In 2016, during the Obama administration, the Justice Department took an extraordinary step and recognized the ADC and the Odeh family as Manning’s victims.
“It’s kind of a paradox where they recognize us as a victim, but they haven’t charged him with the crime that they recognize us of being a victim of,” Ayoub said. “What’s the holdup?”
The internal classification cleared the way for Helena Odeh, Alex’s eldest daughter, and ADC President Samer Khalaf to speak at Manning’s parole hearings in 2018 and 2020.
In addition to the campaign for justice, a proposed resolution from Rep. Lou Correa (D-Santa Ana) seeks to memorialize Odeh as a matter of record.
On Sept. 30, he introduced HR 695, which expresses “profound sorrow” over Odeh’s death as a victim of domestic terrorism. The measure recounts Odeh as a poet and a lecturer at Coastline College in Orange County, in addition to his ADC activism.
“This is a man [who] was murdered, it would appear, because of his antidiscrimination activities,” Correa said. “This is something that is not tolerated in America.”
Michigan Democratic Rep.
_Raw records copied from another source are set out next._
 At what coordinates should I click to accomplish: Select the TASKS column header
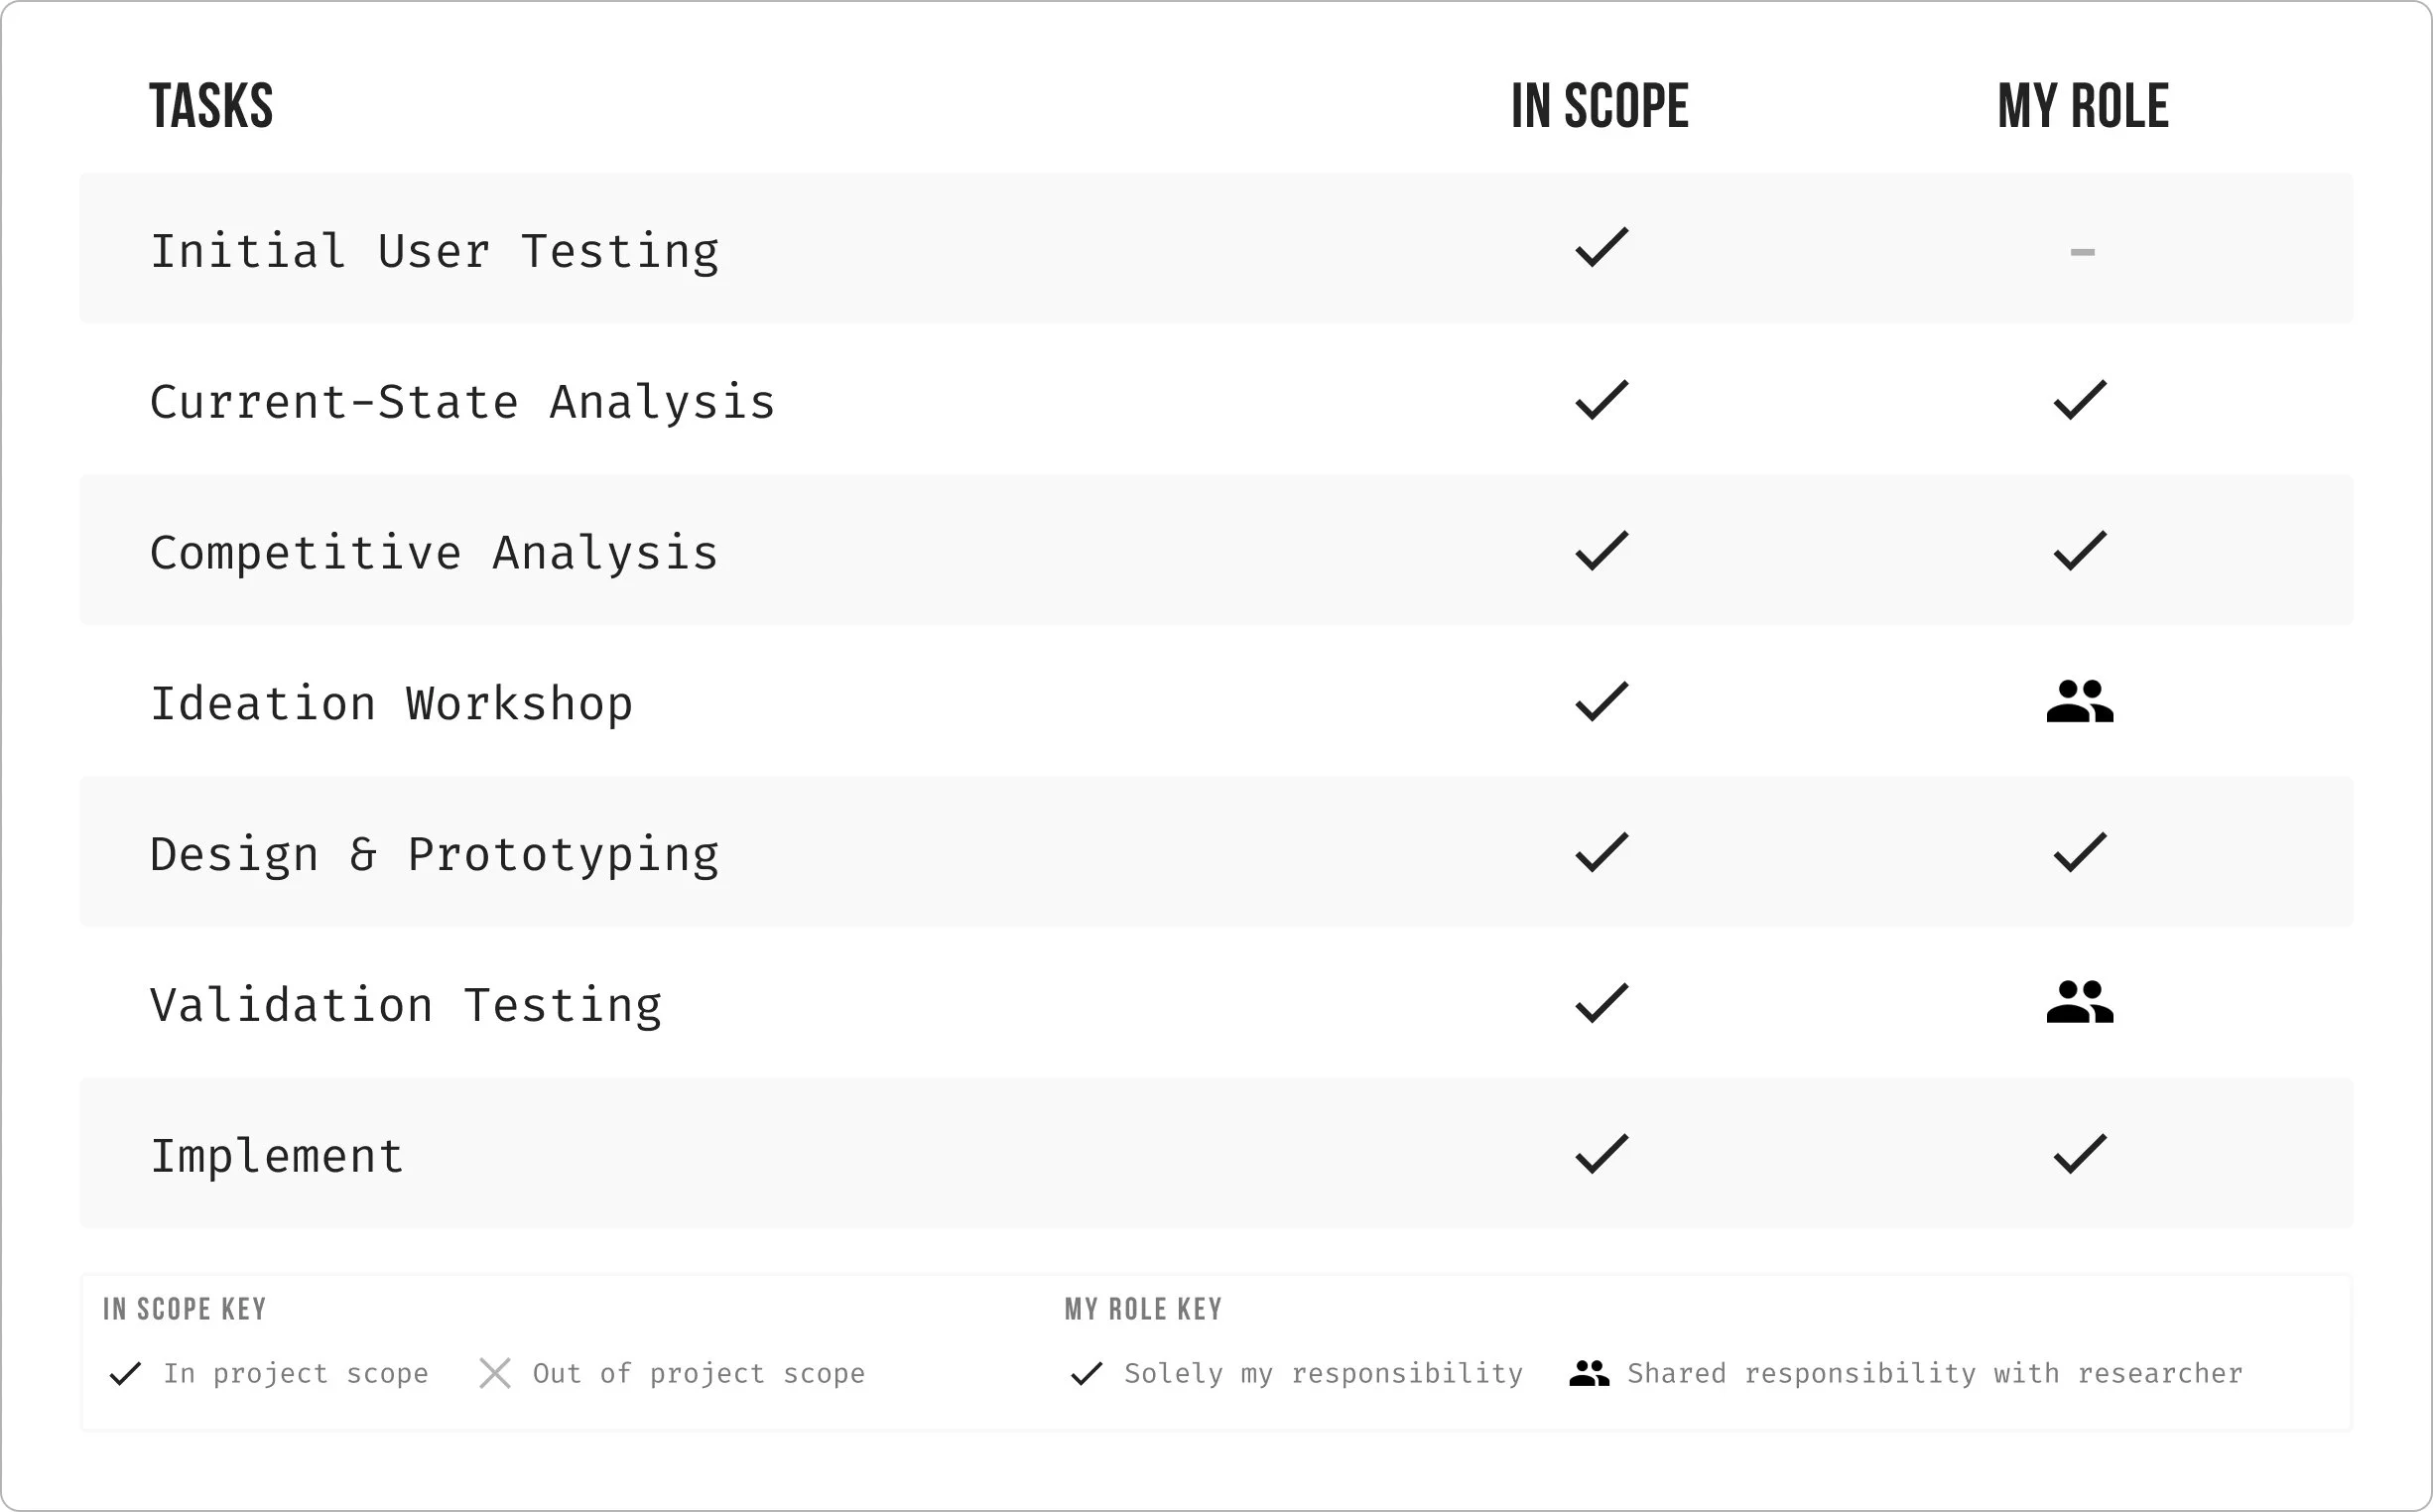[211, 106]
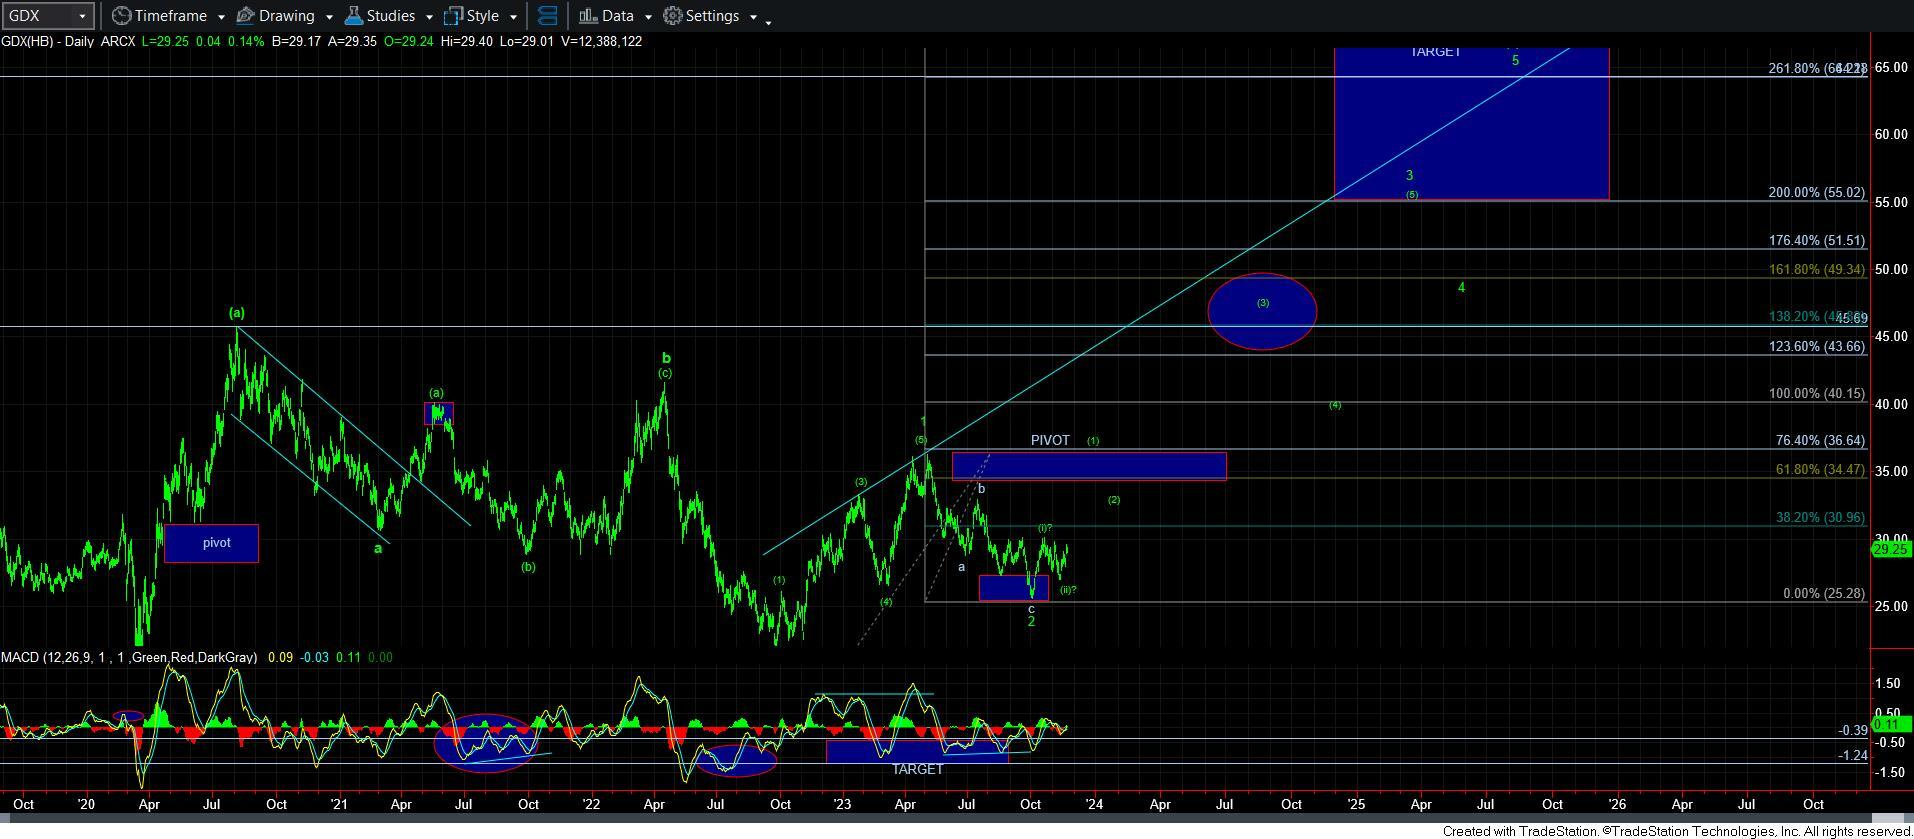Open the Drawing dropdown arrow
Viewport: 1914px width, 839px height.
(329, 17)
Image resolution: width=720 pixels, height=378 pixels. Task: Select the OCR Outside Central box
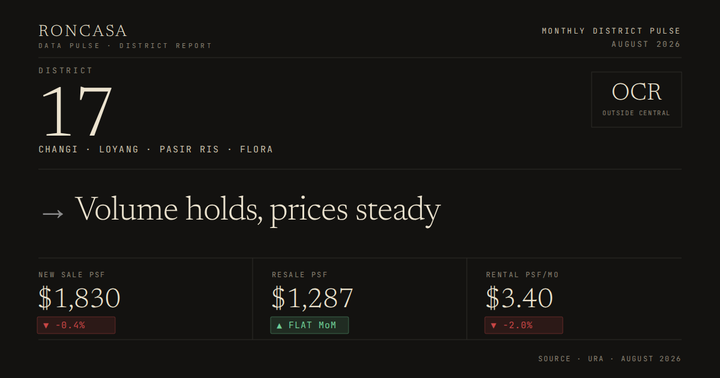coord(636,99)
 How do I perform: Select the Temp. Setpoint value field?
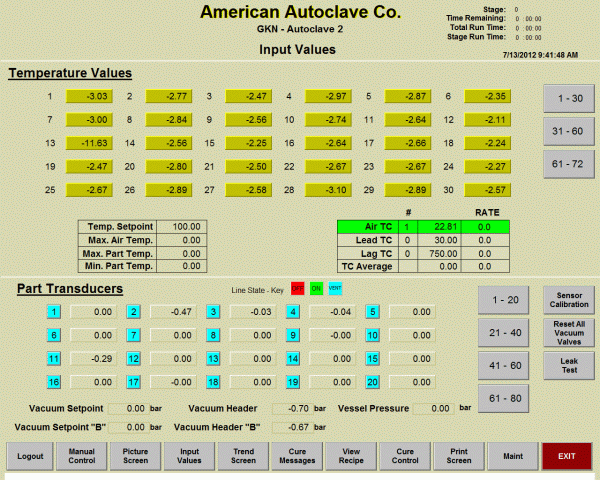(182, 227)
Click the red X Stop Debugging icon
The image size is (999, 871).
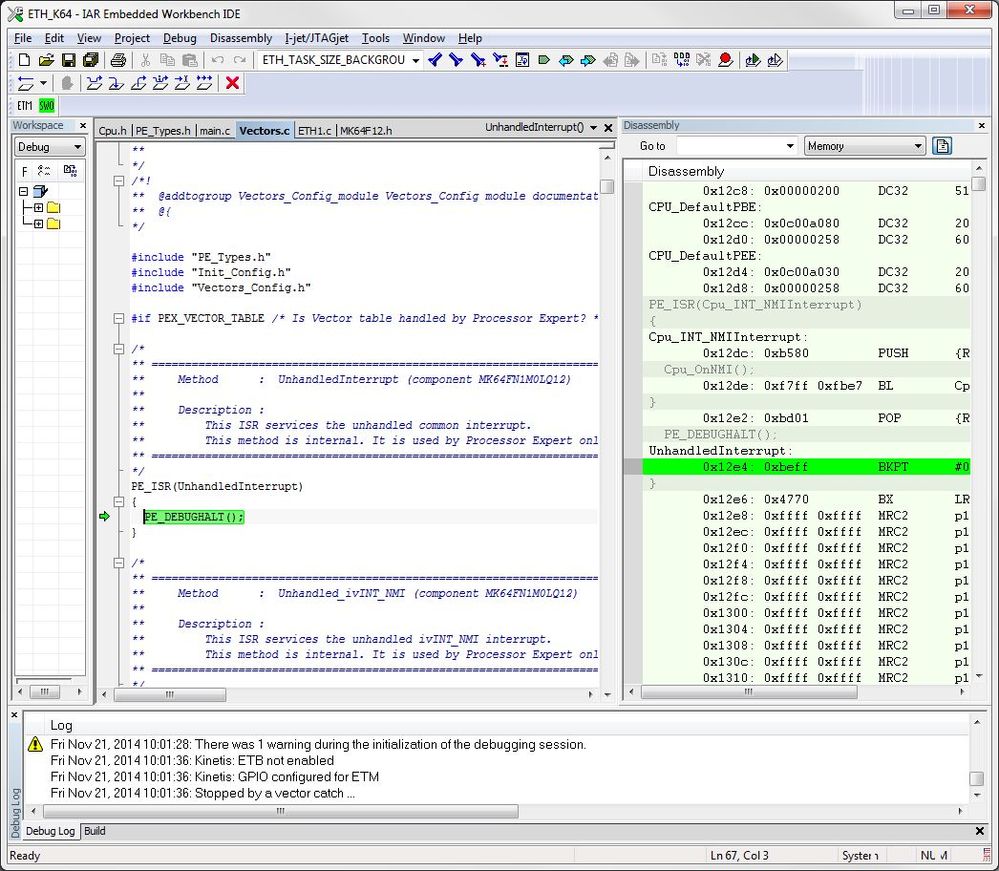click(233, 83)
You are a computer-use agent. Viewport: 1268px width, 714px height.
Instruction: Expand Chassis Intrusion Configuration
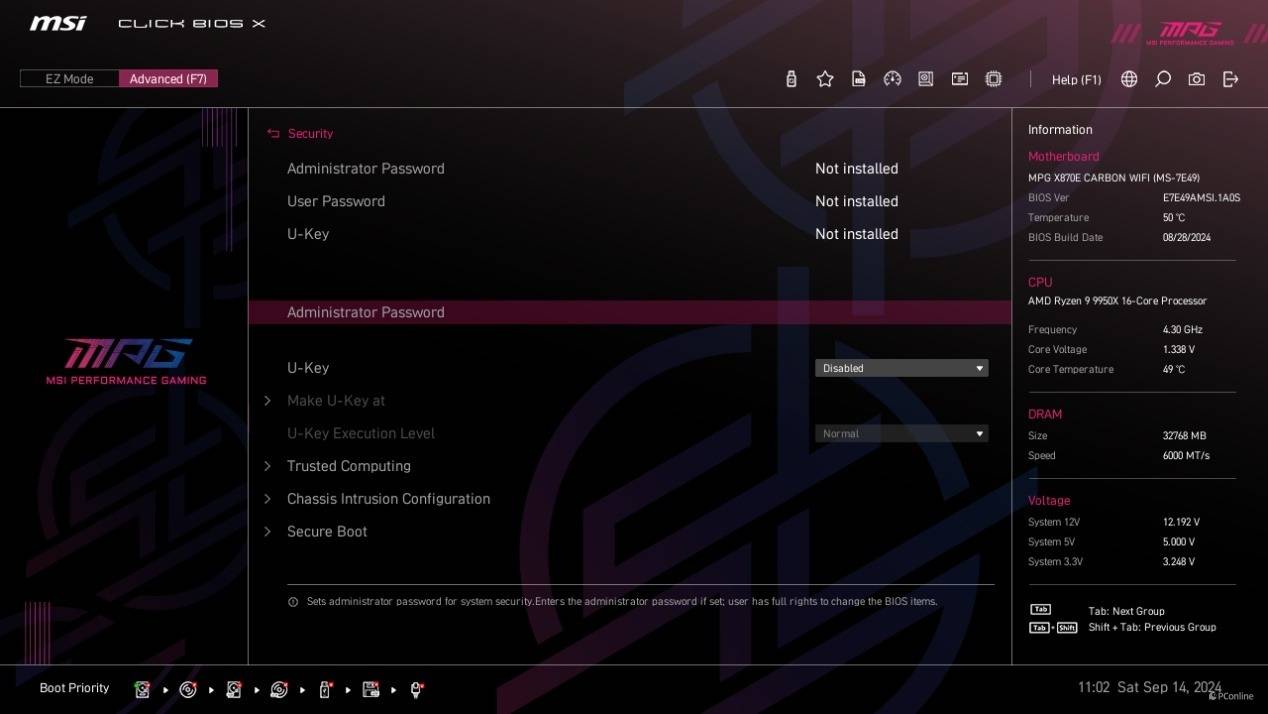(x=388, y=499)
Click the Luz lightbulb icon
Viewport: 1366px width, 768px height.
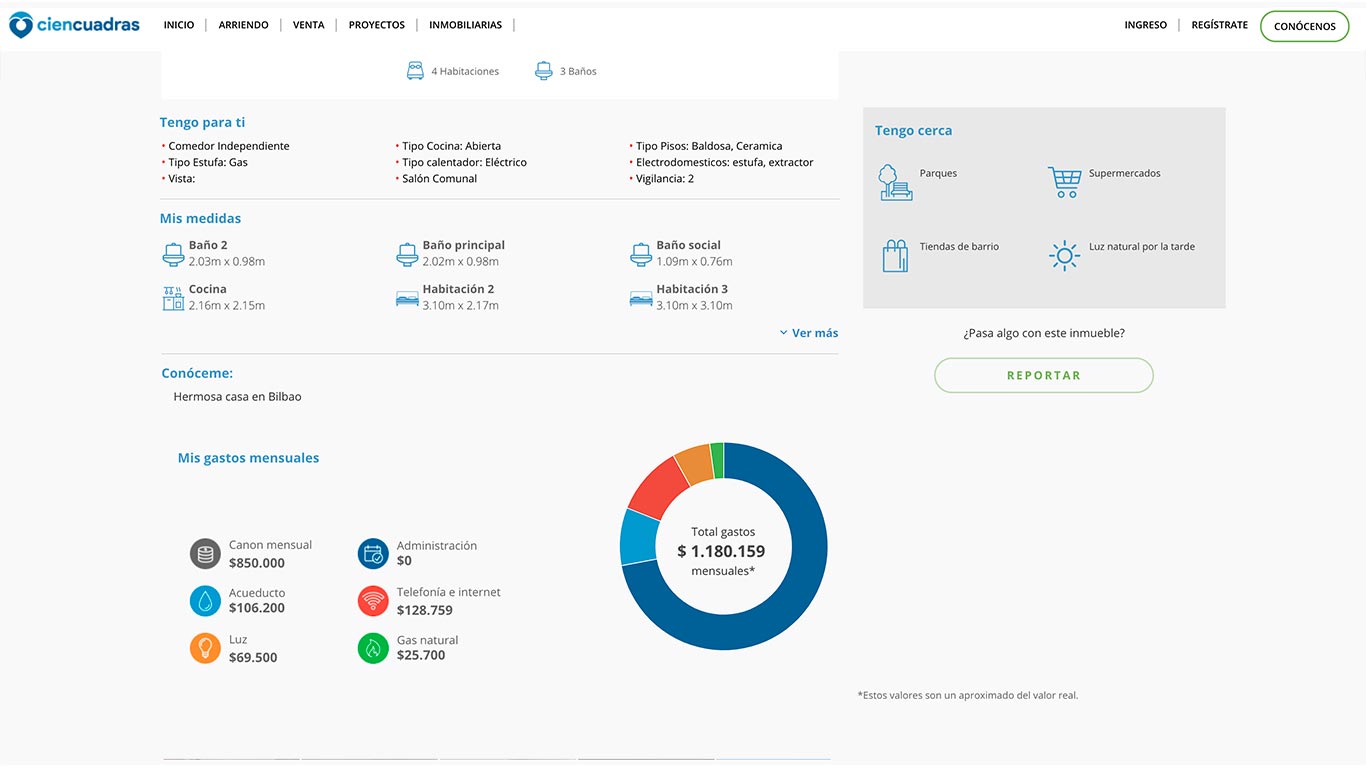tap(205, 648)

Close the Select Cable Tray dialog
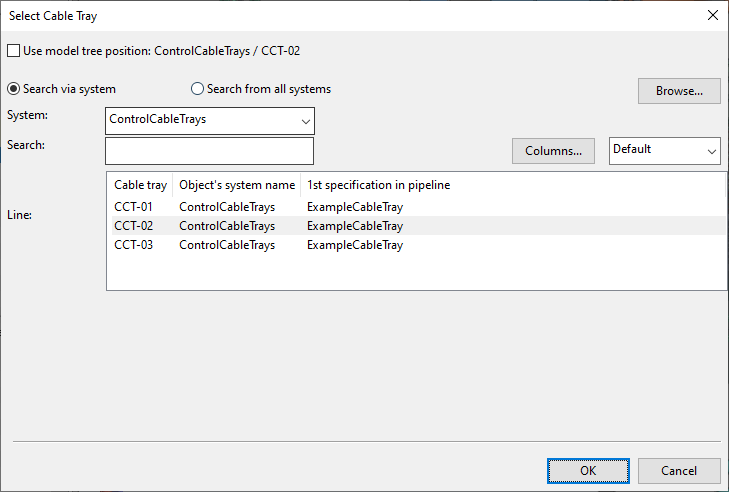click(x=712, y=15)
Rashida Tlaib, the first Palestinian American woman elected to Congress, cosponsored the resolution.
Correa hopes more of his House colleagues will do the same, not just as an act of remembrance but to renew interest in the investigation. He plans a House floor speech on the matter.
“This is a cold case, and in murder there’s no statute of limitations,” Correa said. “We want to find out what happened. There’s a lot of allegations. It becomes even more critical what the answer is given our concern with domestic terrorism.”
More than a decade passed after the bombing before Mooney got another close — and final — look at the case.
In 1996, he accompanied Santa Ana Police Department homicide Det. Ferrell Buckels as they traveled to the FBI’s Los Angeles office for an hourlong meeting.
Alongside Buckels, the lead Santa Ana police investigator, Mooney recalled being seated at a table with FBI agents, New York Police Department officers and a State Department official.
The FBI appeared frustrated with the prospects of prosecution. Earlier on, they apparently had enjoyed some cooperation with Shin Bet, Israel’s internal security service, in the effort to find Green and Fuchs; both were rumored to have lived in Kiryat Arba, an Israeli settlement near the West Bank city of Hebron.
But after the assassination of Israeli Prime Minister Yitzhak Rabin in November 1995 by a right-wing extremist, the working relationship cooled.
At the meeting, the Arab League briefly arose as a possible alternative. According to Mooney, the State Department official intervened with a lecture about the “bigger picture” of international relations.
“That was the end of it,” Mooney said.
The FBI, citing the ongoing 36-year-old investigation, declined to confirm or deny Mooney’s accounts from the scene in 1985 or the 1996 meeting.
The Santa Ana police officers left the FBI office that day feeling as though their time had been wasted.
Buckels “was visibly upset when we were coming back,” Mooney said of the long ride home. “His idea of the law was that the law is the law, regardless of who you are.”
Later that year, Buckels retired from the Santa Ana Police Department. He died in 2017. Nobody on the force is currently assigned to the Odeh case.
Mooney retired as a lieutenant in 2002. He is transparent about the gaps in the case: No witnesses were interviewed, no surveillance footage existed and no fingerprints were found at the scene.
How the bomb made its way to Santa Ana before being planted remains a mystery.
For all the questions left unanswered, one fact remains: Odeh, a husband and father of three daughters, was assassinated, and the investigation languishes — but not, Mooney claims, for a lack of leads.
“It was a very solid case and easy to prosecute,” he said. “I feel really sorry for the family, especially the kids. They were so young. [Odeh] was a good man — a man of peace.”